Without burning, tree cutting and other continuing disturbance, the farm has reverted to oak-hickory forest. Walker's 340 acres now are almost entirely covered with woods. Asked how much of this was open when he was a boy, he answered without hesitation, "All of it."
Other things have changed during Walker's quail hunting career. He remembers the day, some time around 1947, when he saw his first white-tailed deer. That was a clue that the landscape was changing. Deer and turkey have very different habitat requirements than quail.
"My son Terry lives on our farm now," said Walker. "He hunts deer, but not quail, because there are no quail any more."

Walker hunts quail with an ancient 12 gauge Remington Model 11 shotgun. The barrel is stamped "Full" choke, but the muzzle of the 25 1/2 inch barrel bears the ragged marks of the hacksaw that turned it into a wide-shooting quail gun. Decades of handling have polished away the factory finish so metal parts shine bright as a new nickel.
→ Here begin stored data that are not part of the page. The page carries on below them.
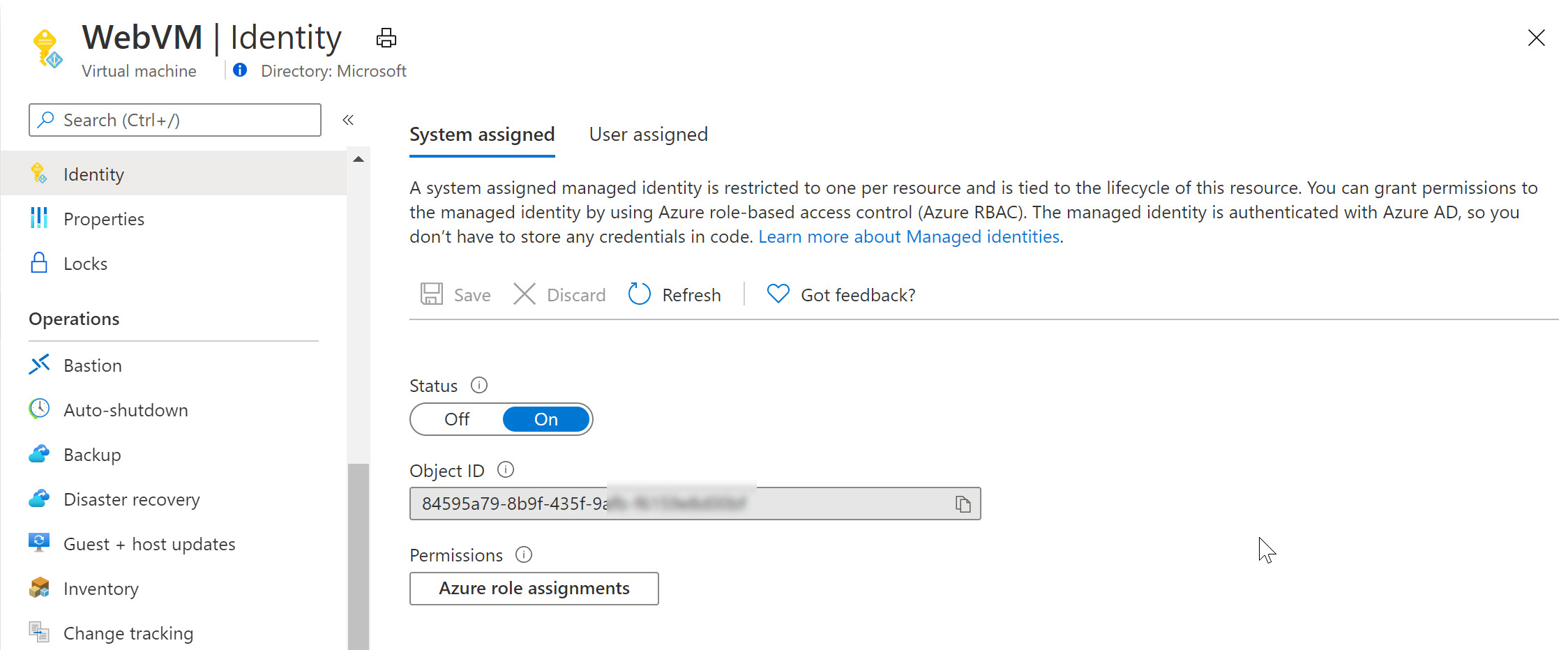
Task: Open the Got feedback? heart link
Action: tap(840, 294)

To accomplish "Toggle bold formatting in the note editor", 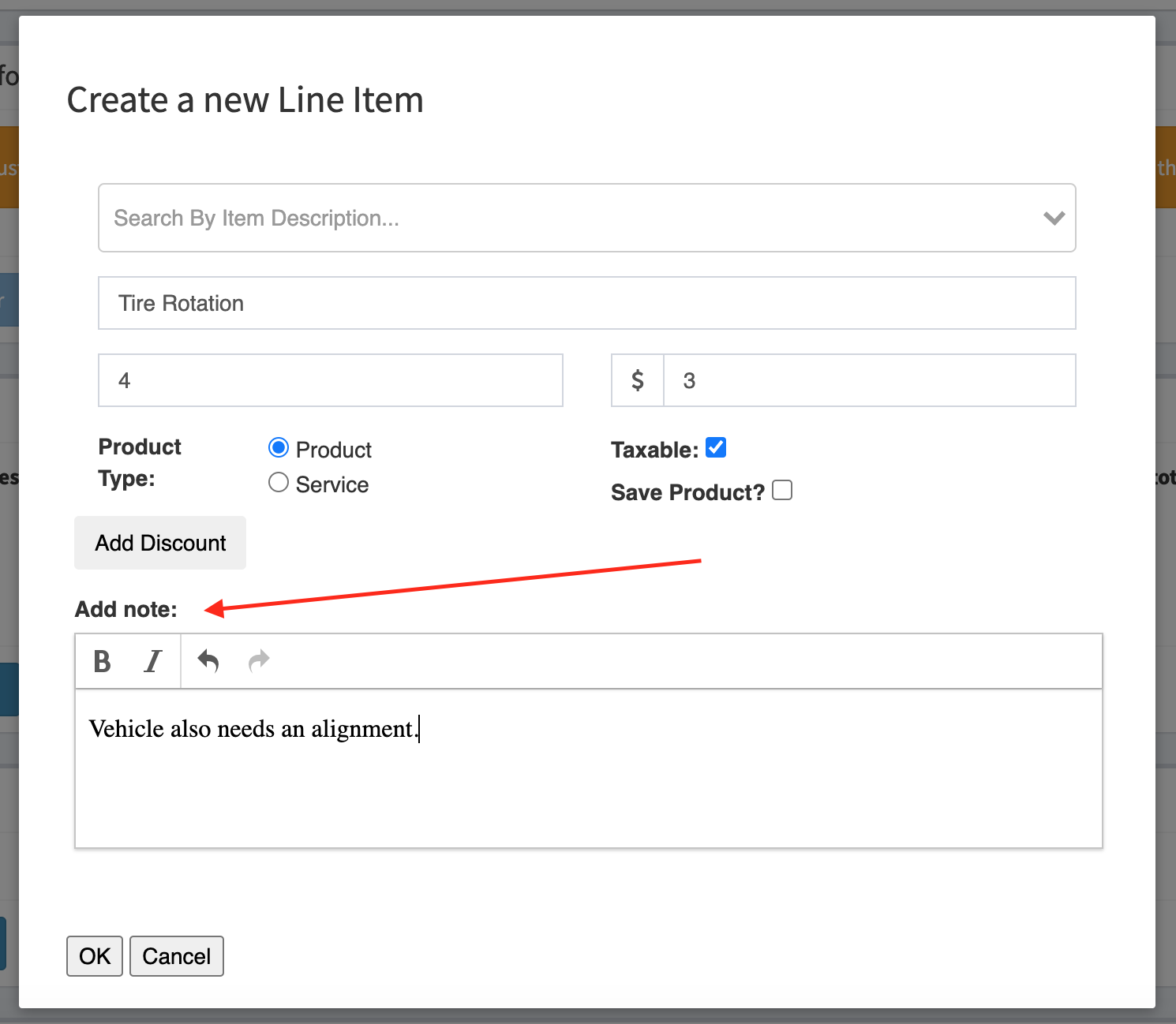I will point(101,661).
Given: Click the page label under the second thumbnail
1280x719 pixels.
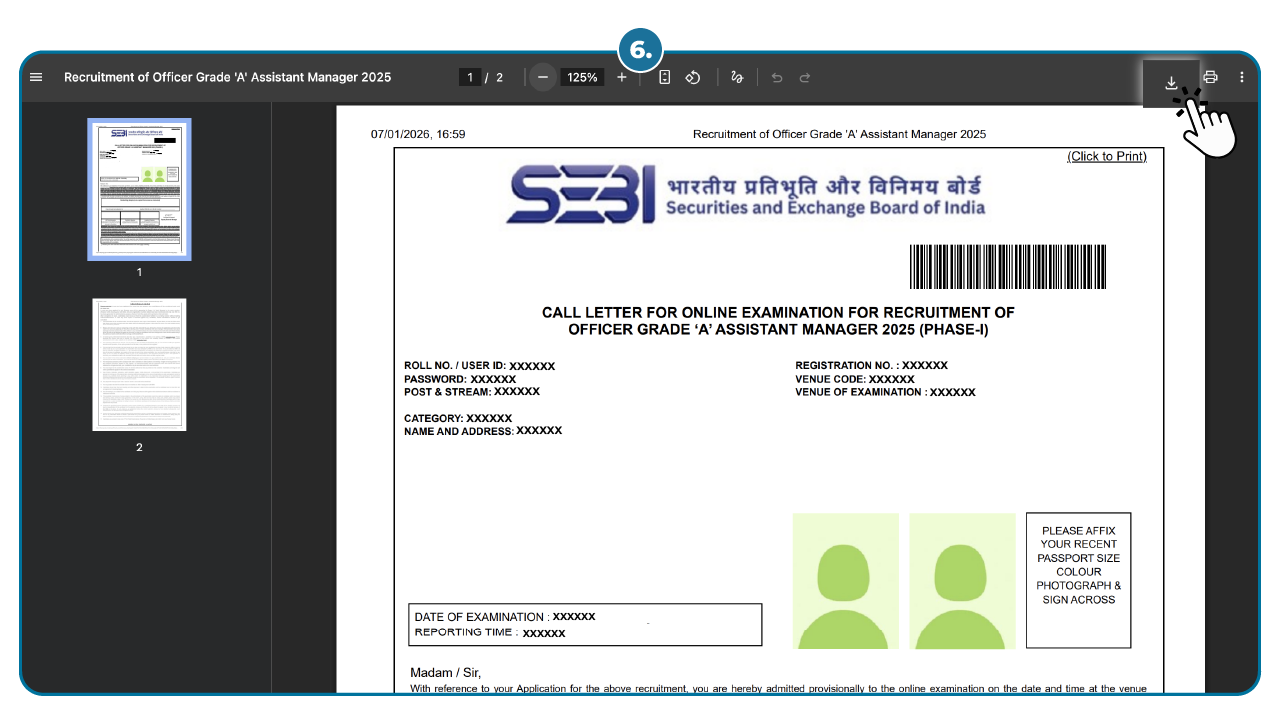Looking at the screenshot, I should point(139,447).
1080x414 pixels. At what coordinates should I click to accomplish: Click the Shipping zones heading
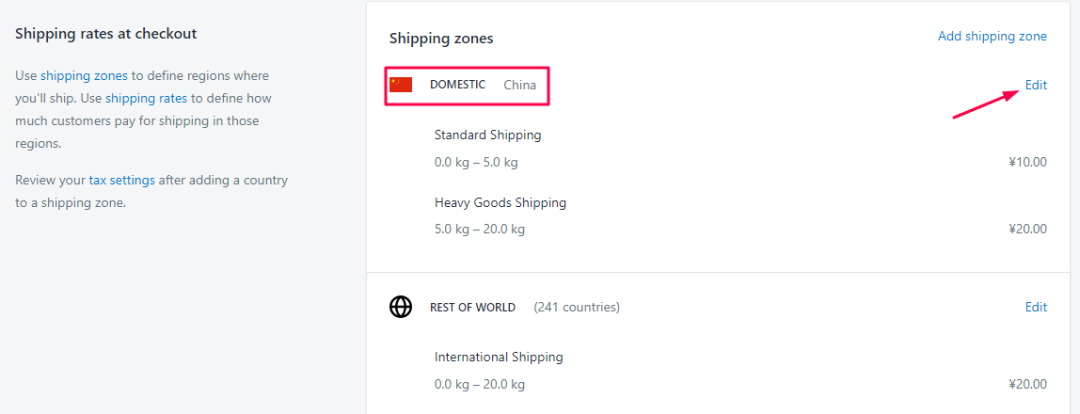point(441,39)
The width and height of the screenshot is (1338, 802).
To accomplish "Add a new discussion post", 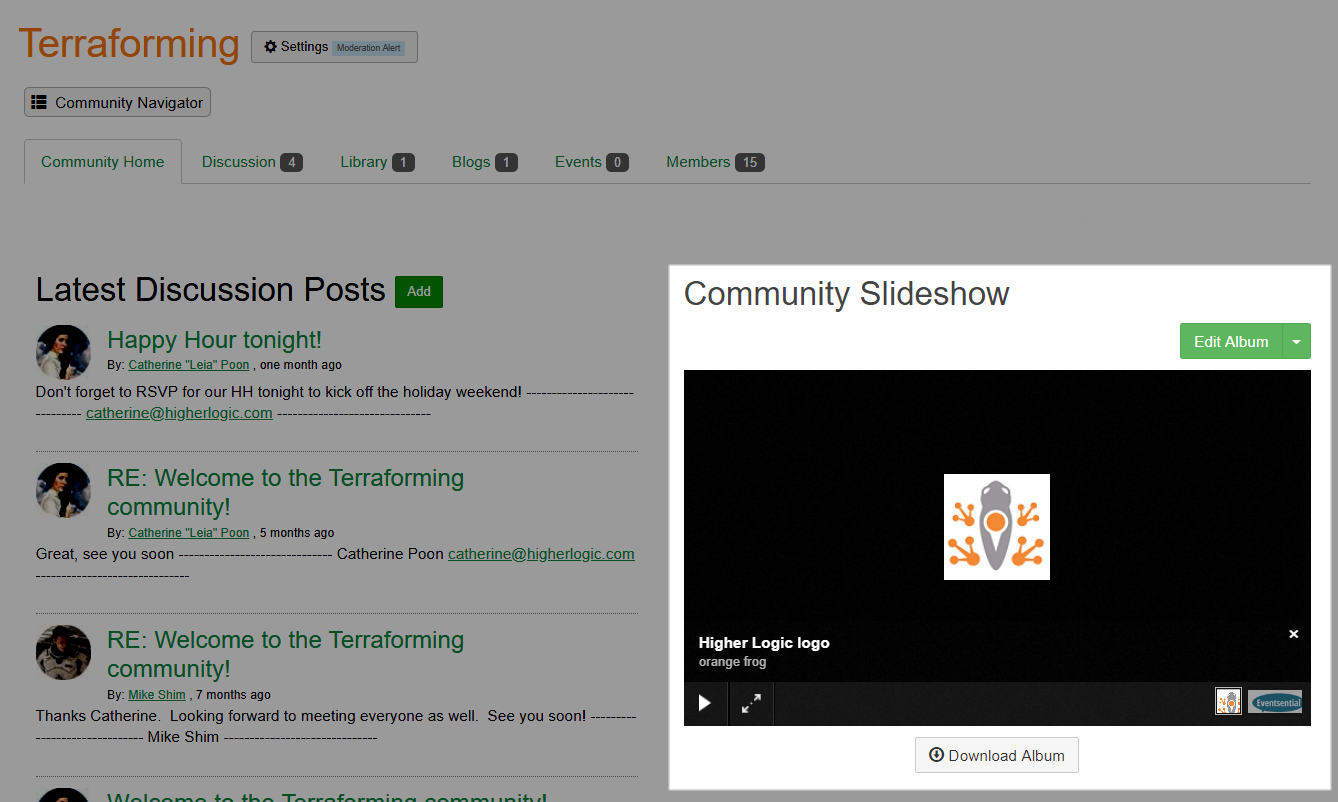I will pyautogui.click(x=418, y=291).
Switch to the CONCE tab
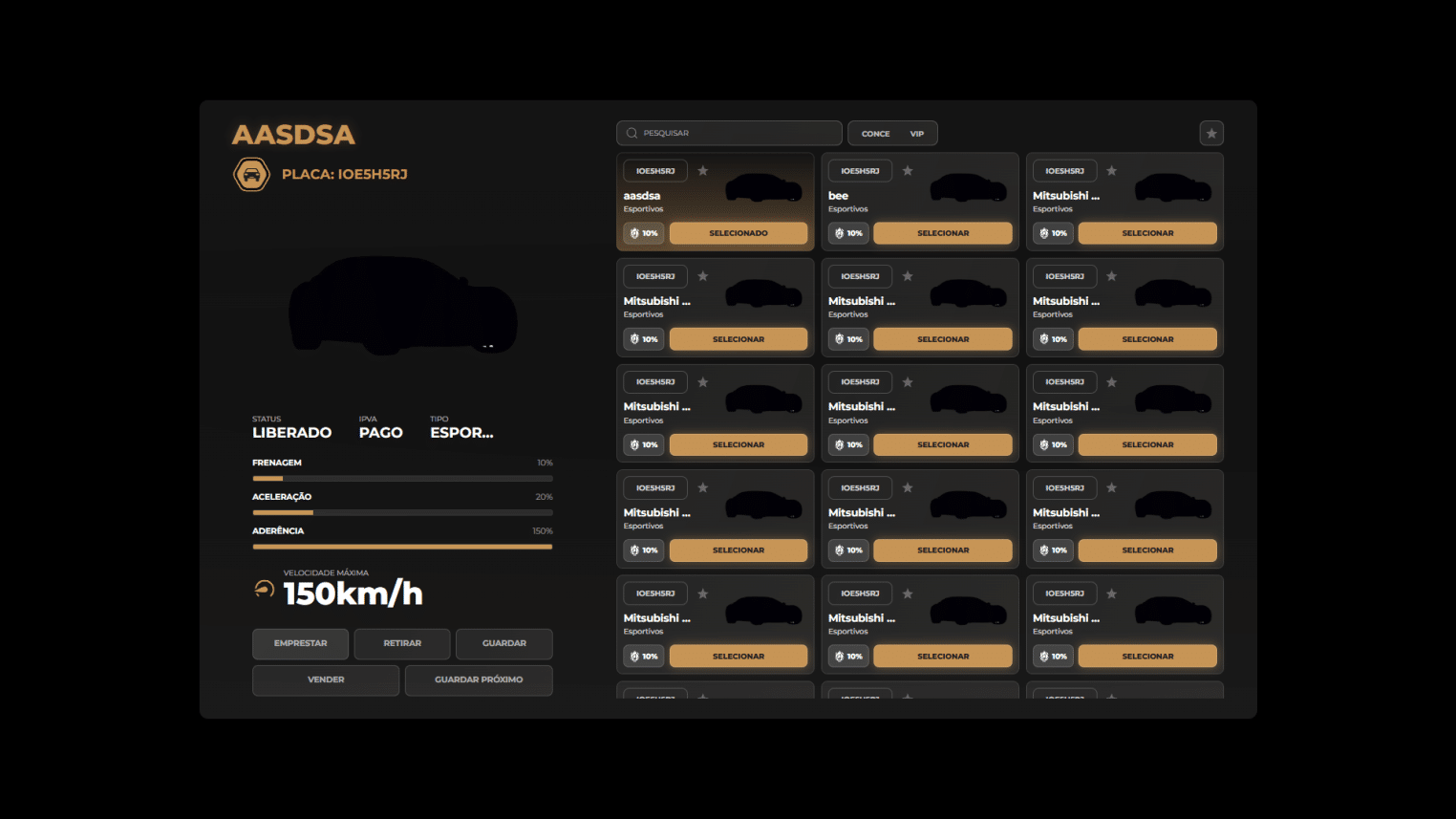The image size is (1456, 819). pos(875,134)
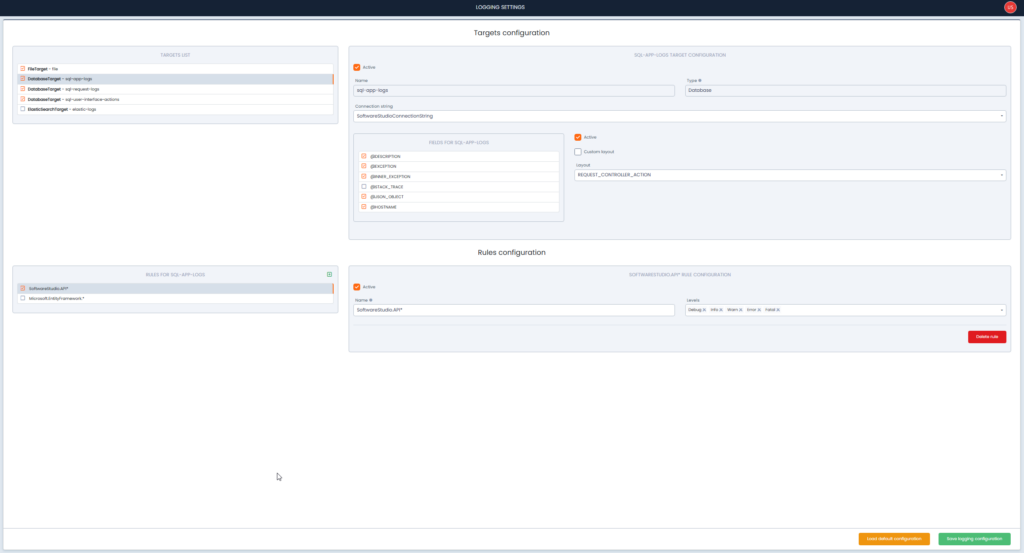Select the Microsoft.EntityFramework.* rule

coord(60,298)
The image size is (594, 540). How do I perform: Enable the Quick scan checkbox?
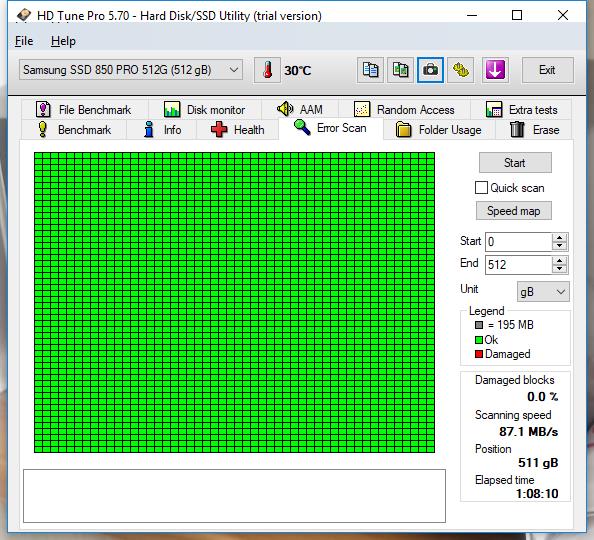pos(481,188)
It still serves him well, though.

"I bought that gun on credit when I was 13. Paid $35 for it. It will still shoot every time if you keep it clean."

The gun could be a metaphor for its owner. A balky right leg--the result of his stroke--cut into Walker's hunting this year, but he is determined to continue.

"If I ever get this leg to working right I'm gonna go a few more times this year," he said early in January. "I think if I get a brace on my ankle I'll be able to hunt for four or five hours. I'm going to buy me a pointer pup when I get to feeling a little better."

In spite of all the quail hunting that Walker has behind him, he remains focused on the future. He and his son hope to work with the Missouri Department of Conservation and Quail Unlimited to restore quail habitat to their farm.

"I would definitely be interested in quail hunting if we could get them back here," said Terry.

That could be the first chapter in a new book.